All state is a versor. All transitions are versor products.
Coherence is algebraic by construction — not monitored, not corrected.
## Quick Start
```bash
pip install -e ".[dev]"
pytest tests/test_versor_closure.py # must pass before anything else
pytest tests/
```
## Architecture
```
raw input -> ingest/gate.py (normalize once)
-> field/propagate.py (versor_apply every step)
-> generate/stream.py (nearest by cga_inner)
-> vault/store.py (store and recall by cga_inner)

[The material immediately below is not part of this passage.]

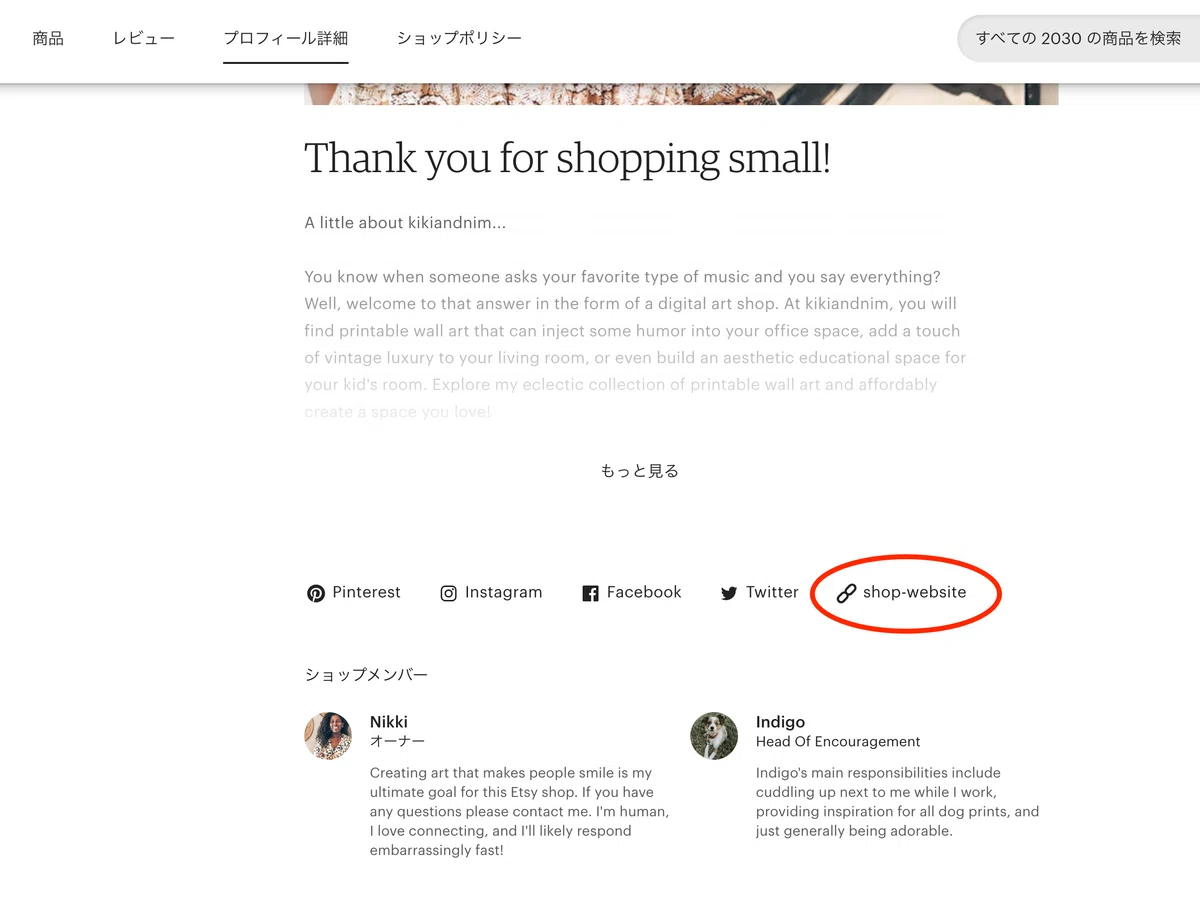Select the プロフィール詳細 tab
Image resolution: width=1200 pixels, height=910 pixels.
(286, 39)
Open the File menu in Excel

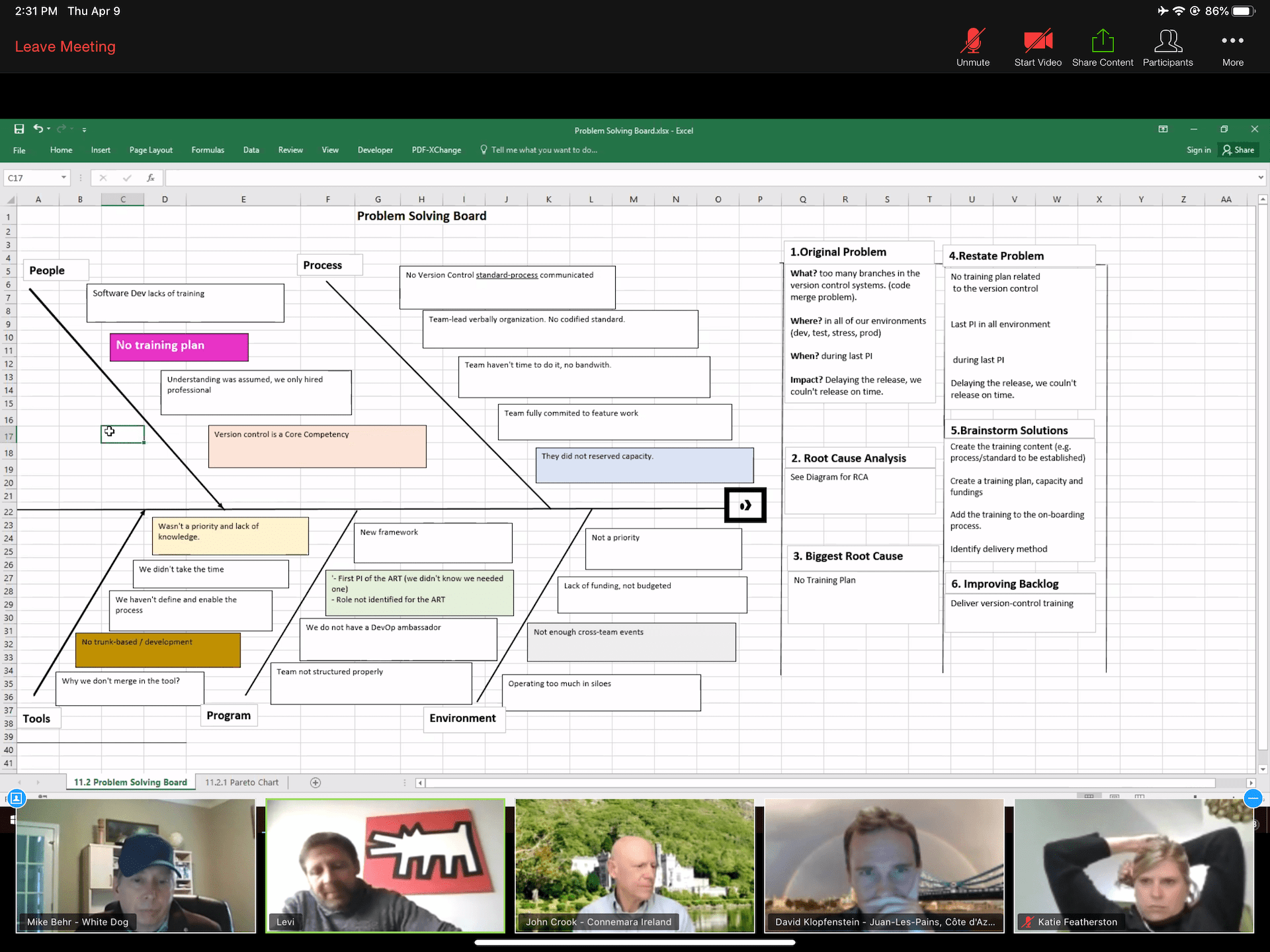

-> persona/motor.py (rigid motor, not weight overlay)
```
## The Two Primitives
- `versor_apply(V, F) = V * F * reverse(V)` — the only field transition
- `cga_inner(X, Y) = -d^2 / 2` — the only distance metric
## Layers
| Layer | Purpose |
|---|---|
| `algebra/` | Cl(4,1) multivector math, versor ops, CGA, holonomy |
| `ingest/` | Single injection gate — the only normalization site |
| `field/` | FieldState dataclass and propagation loop |
| `vocab/` | Word-to-versor manifold, edge rotors |
| `vault/` | Exact CGA inner product memory store |
| `persona/` | Persona as CGA motor (screw motion) |
| `generate/` | Token streaming loop |
| `session/` | Session binding: field + vault + vocab + persona |
## Signature
Cl(4,1): `(+, +, +, +, -)` — conformal model of 3D Euclidean space.
Multivectors: `float32` arrays of shape `(32,)`, ordered by grade.